他话锋一转,声色俱厉道:“大人千不该万不该,不该收复曲阜后,将我衍圣公孔府的家产,私自做主,作为无主之地,任由那百万流民泥腿子瓜分!这等于断了我孔府衍圣公的根,让我等无立足之地。”
甄钰早知道,这些孔府之后,会在战后跑来索要土地财物,微微一笑,故作遗憾:“呀呀,当时本官得到的消息是孔府之人,无一例外,都被白莲妖匪斩尽杀绝,没有后代遗留下来。要是早知还有各位圣人血脉,本官说什么也不能安置流民啊?这下,可糟糕了。朝廷律令都发出去了,那些土地都变成了有主之地。又如何好朝令夕改,收回呢?”

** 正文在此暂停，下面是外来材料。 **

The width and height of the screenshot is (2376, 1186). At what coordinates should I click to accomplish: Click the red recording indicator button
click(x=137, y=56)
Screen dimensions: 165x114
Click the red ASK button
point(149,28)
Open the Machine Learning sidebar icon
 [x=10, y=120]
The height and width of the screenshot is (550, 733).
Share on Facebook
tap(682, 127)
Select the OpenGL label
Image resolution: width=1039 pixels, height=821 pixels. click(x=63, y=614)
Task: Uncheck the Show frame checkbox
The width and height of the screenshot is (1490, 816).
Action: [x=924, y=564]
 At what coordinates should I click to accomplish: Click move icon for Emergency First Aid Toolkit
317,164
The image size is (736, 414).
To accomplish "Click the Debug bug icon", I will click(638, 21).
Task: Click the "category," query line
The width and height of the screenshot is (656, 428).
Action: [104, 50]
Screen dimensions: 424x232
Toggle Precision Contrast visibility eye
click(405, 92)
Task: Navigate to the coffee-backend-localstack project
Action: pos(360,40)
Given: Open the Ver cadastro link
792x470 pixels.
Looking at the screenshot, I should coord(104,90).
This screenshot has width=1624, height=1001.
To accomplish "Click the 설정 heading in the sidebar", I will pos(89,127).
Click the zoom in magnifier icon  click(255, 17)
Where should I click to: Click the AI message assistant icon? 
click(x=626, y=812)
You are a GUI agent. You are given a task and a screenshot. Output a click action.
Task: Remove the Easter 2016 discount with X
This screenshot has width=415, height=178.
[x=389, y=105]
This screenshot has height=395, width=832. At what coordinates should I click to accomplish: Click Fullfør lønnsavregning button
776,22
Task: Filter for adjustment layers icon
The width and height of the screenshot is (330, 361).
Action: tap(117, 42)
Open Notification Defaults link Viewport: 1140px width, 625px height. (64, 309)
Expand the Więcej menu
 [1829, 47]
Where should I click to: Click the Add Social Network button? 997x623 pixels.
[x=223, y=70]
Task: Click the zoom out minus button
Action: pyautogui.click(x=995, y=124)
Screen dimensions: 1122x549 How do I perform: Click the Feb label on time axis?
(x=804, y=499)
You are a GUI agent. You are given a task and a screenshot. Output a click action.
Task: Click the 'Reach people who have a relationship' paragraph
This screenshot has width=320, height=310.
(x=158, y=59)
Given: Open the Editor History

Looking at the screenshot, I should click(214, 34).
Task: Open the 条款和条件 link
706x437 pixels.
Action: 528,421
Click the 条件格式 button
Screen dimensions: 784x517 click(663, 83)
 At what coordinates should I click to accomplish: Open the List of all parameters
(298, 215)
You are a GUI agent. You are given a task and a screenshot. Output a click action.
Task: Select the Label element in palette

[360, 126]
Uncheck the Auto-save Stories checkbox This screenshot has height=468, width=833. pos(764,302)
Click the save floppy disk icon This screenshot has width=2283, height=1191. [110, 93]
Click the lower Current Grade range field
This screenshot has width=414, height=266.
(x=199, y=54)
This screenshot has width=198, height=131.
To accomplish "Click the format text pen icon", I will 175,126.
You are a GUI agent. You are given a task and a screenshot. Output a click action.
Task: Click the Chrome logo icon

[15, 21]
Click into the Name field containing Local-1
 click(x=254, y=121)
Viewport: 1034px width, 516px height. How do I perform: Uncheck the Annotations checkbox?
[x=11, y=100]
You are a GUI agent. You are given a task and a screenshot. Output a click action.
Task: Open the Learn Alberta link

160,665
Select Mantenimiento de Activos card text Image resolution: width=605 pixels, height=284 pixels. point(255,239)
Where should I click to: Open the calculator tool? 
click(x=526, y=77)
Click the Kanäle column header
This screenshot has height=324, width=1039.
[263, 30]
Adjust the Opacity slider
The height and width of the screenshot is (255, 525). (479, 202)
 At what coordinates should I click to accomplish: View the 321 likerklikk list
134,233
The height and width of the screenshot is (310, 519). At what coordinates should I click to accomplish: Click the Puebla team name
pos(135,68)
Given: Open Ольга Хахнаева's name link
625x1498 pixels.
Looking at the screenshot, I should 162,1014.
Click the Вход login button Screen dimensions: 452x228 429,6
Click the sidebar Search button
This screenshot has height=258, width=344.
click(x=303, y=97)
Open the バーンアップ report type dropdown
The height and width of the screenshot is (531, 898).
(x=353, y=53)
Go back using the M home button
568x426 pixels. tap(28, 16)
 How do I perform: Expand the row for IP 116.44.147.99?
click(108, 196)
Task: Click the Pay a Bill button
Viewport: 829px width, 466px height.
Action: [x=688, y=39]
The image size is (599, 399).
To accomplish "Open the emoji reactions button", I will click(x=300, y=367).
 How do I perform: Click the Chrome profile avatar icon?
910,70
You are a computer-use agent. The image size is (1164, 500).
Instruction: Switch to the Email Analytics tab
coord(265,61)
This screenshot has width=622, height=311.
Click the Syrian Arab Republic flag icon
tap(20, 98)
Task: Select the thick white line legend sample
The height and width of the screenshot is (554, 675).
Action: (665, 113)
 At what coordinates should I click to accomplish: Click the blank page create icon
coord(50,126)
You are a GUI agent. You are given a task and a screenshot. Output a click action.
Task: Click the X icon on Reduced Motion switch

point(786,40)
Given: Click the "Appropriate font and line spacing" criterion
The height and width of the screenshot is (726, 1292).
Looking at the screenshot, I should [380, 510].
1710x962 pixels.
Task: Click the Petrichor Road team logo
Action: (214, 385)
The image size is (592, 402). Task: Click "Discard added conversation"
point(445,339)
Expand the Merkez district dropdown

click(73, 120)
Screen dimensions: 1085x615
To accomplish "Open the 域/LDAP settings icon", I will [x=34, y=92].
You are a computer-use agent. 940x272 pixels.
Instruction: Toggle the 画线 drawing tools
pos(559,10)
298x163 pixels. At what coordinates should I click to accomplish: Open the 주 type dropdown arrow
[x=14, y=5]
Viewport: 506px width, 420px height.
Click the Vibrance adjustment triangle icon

孔克己鼻孔冷哼一声:“我不管!反正是大人你做下的,我这衍圣公之后,就要追索。让那些泥腿子滚出去!这百万顷田产,依旧是我孔府的,永远是归衍圣公的!”
甄钰笑眯眯道:“别那么大火气嘛。慢慢商量。你说的办法,也不是不行。这样吧,既然孔府有后人,看在衍圣公面子上,本大人就从善如流,将孔府的土地还悉数还给你如何?”
孔克己眼眸一闪,满脸狂喜。
他没想到,事情这么顺利?
原来,孔克己匆匆结束游学,赶回曲阜时,心都凉了半截——曲阜城固然被攻破,孔府也被屠戮一空,父亲叔伯兄长统统被杀,但他心中并无太多悲伤,反倒有些窃喜——本以为衍圣公之位还要至少几十年,父亲去世后他才能上位,这下却大大提前了。
这可是衍圣公,正儿八经的公!相当于国公之位啊。
更是世袭罔替的铁帽子,任凭你哪一个皇帝,乃至哪一个朝代,都得客客气气、恭恭敬敬,尊奉我孔府为衍圣公。逢年过节、每逢大事,还得重重赏赐。曲阜周围乃至山东,最好的良田、最好的女人,都是我孔府的。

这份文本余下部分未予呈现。